Sur l'estrade, un fervent professeur jongle avec ses volumes de La Pléiade, égare ses notes d'agrégé, retrouve ses papiers comme ses clés.
Il fait tandem avec Denis Podalydès qui classe ses feuillets, l'observe amusé, se concentre sur son thème. Chateaubriand hérite de l'exact patronyme. La voix d'un texte sollicite un émoi, impose un respect, apprivoise une attention.
La salle est comble, comblée du timbre des Mémoires d'outre-tombe. L'hirsute amateur de guillemets  s'enivre de voyelles, scande la phrase du roi René, libère ses doigts dans l'espace, mime la cadence de soleil que l'acteur révèle à l'oreille.
La menotte du chef est une baguette de fée. Le comédien se dresse soudain, exige d'être debout comme s'il réclamait à boire, comme s'il dégrafait la croisée pour mieux admirer la vallée. Podalydès a besoin de tout son corps pour lire en majesté, de hausser le regard pour dire la sobriété sonore de la mort de madame de Beaumont.

lundi 2 mars 2015

Constantin de Roumanie

Durant ma vie, la sculpture de Brancusi ne m'a jamais faussé compagnie. Dominique de Roux, à l'âge d'homme, m'introduisit à la sauvage élégance d'artiste, à la géométrie pure d'un tailleur de grand style.
Depuis, je me suis converti à la splendeur de Roumanie. J'observais la main ronde d'un père comme le dos d'une cuiller, une forme lumineuse de Brancusi.
Du temps du cruel despote, je fus émerveillé par la Colonne sans fin qui troue le ciel de Targu Jiu. J'aime l'autorité, l'évidence de colombe, de la poésie de Brancusi.
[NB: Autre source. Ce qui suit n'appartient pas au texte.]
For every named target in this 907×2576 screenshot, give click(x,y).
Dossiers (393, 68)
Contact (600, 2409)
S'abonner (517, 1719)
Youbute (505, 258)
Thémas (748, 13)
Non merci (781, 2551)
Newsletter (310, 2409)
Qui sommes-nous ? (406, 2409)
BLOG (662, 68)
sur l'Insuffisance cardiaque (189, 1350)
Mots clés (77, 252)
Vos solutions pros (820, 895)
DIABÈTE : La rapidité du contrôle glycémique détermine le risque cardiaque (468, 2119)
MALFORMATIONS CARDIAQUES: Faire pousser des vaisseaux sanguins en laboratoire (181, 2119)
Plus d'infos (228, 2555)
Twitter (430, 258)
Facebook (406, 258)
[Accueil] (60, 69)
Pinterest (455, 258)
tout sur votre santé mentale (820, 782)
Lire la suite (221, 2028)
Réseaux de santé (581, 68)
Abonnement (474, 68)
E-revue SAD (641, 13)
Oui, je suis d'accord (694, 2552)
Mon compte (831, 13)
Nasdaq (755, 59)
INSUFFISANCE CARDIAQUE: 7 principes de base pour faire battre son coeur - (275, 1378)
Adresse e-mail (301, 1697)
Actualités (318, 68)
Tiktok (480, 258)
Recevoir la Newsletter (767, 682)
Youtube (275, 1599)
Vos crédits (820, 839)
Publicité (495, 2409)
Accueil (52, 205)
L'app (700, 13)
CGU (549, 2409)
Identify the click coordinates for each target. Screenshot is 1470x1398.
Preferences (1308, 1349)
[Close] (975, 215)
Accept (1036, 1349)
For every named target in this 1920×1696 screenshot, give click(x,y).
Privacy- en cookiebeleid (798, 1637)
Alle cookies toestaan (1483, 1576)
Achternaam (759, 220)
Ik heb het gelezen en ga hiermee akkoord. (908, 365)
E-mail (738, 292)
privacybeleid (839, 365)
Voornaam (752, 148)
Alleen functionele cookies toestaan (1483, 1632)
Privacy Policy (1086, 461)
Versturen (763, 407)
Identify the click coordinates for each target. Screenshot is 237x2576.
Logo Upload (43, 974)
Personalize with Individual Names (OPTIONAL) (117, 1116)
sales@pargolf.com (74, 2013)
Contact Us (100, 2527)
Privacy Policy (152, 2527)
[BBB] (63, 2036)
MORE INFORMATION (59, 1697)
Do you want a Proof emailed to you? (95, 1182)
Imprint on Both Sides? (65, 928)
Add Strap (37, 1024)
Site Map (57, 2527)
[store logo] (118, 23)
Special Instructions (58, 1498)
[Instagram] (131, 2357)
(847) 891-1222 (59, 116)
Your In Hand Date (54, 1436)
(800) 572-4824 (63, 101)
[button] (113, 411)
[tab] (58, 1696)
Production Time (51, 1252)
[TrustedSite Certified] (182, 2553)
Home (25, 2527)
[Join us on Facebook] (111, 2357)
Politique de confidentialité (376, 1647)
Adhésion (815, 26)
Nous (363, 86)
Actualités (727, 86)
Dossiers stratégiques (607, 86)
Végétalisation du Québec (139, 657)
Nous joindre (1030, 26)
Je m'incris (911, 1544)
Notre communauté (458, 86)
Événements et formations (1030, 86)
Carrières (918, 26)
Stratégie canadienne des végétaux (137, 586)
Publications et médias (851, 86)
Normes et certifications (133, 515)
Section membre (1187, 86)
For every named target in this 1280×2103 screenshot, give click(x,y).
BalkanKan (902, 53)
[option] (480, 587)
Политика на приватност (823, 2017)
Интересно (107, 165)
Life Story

Elle révèle la matière à sa vocation d'éclair, à sa vérité de lumière, à sa verticalité dernière.
Les mots de Brancusi ont la netteté du cristal, une simplicité de maître ouvrier, un parti pris d'orfèvrerie. "Crée comme Dieu, ordonne comme un roi, travaille comme un esclave". "Les choses ne sont pas difficiles à faire, ce qui est difficile c'est de nous mettre en état de les faire". Constantin de Roumanie s'est épanoui à l'écart du grand Rodin de Paris.